### REQUIRED ACTIONS
**1.** List every organization named in the article below about foreign ex-convicts detained over lost documents.
**2.** Carry on the article below about foreign ex-convicts held in Russia after losing their documents, picking up after its last sentence.

======== SELECTED PASSAGE ========

IMPRISONMENT AFTER RELEASE
HOW FOREIGNERS FIND THEMSELVES BEHIND BARS DUE TO LOST DOCUMENTS
Since the start of the war, thousands of Ukrainians have become “refugees sur place”: news of the war reached them while they were in Russia. It’s dangerous for them to return to their homeland. Some of them have been able to get to third countries, while others remain in Russia. But there is another group of people who wound up trapped: ex-convicts. Their passports are often lost by the police or the Federal Penitentiary Service during the investigation or when they are transported to the penitentiary facilities where they serve their sentences. Once they finish serving their sentences, they don’t walk free but are moved from penal colonies to temporary detention centres for foreigners. Not everyone manages to break out of their new prison. Cherta recounts their stories as part of Memorial Human Rights Defence Centre’s project 30 Years Before.

======== INFORMATION SUPPLIED ========

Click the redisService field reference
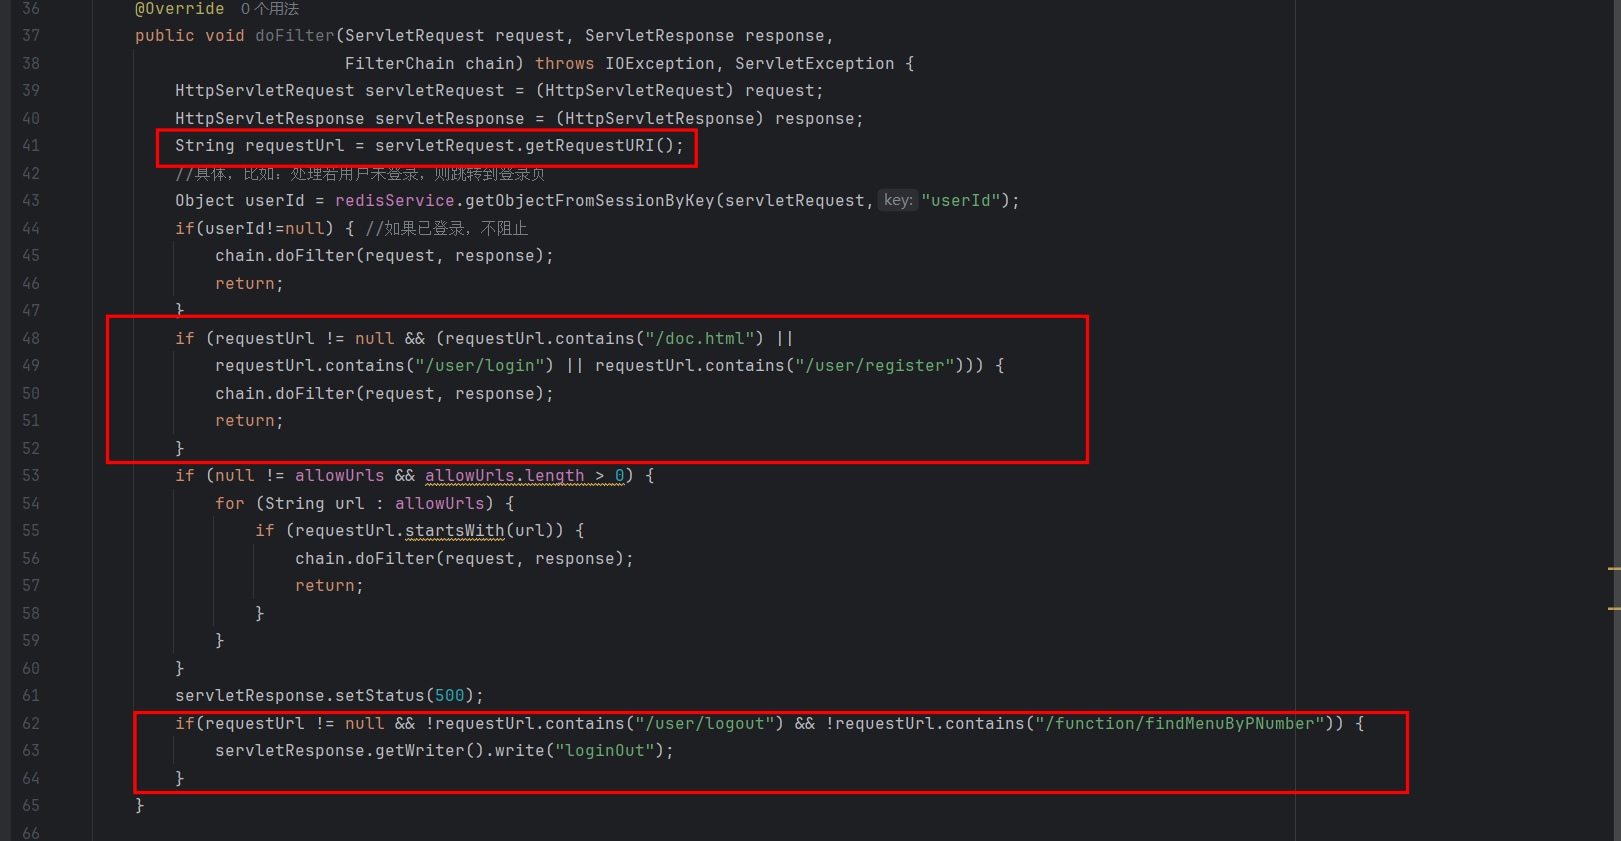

========

### ANSWERS FOR THE EXERCISE
**1.**
Federal Penitentiary Service
Cherta
Memorial Human Rights Defence Centre

**2.**
Olga came to Russia from Ukraine in 2008. She didn’t plan to stay in Russia; she had come to make money. She needed to raise and educate her children: three of her own and two foster children who came to her family after her sister died. She worked as an administrator at a health clinic and met a man there in 2012. She fell in love. They started to live together, then got married. Five years later, Olga murdered her husband.

On that day, she returned from work tired. At home, she cooked dinner in the kitchen, boiling meat dumplings and chopping up salad. Two of her grandchildren were sitting in the room at the time. Her husband Pyotr was already drunk. He had undergone treatment for alcoholism but had fallen off the wagon and been drinking a lot in recent days.

He asked her for money to buy booze. Olga didn’t have any money. “Maybe I needed to leave the house, to go somewhere... But it was evening. The grandchildren were there and I didn’t have anywhere to go at the time,” Olga recalls.

Olga tried to calm her husband down and feed him. He reacted by attempting to beat and strangle her. She doesn’t remember how it all happened, how the knife ended up in her hand, how she wounded her husband as she tried to defend herself. Pyotr was still alive when the ambulance arrived. He died in hospital.

“The worst thing is that I lost a really dear person. It’s difficult to recall. It’s scary. But I got through it,” she says.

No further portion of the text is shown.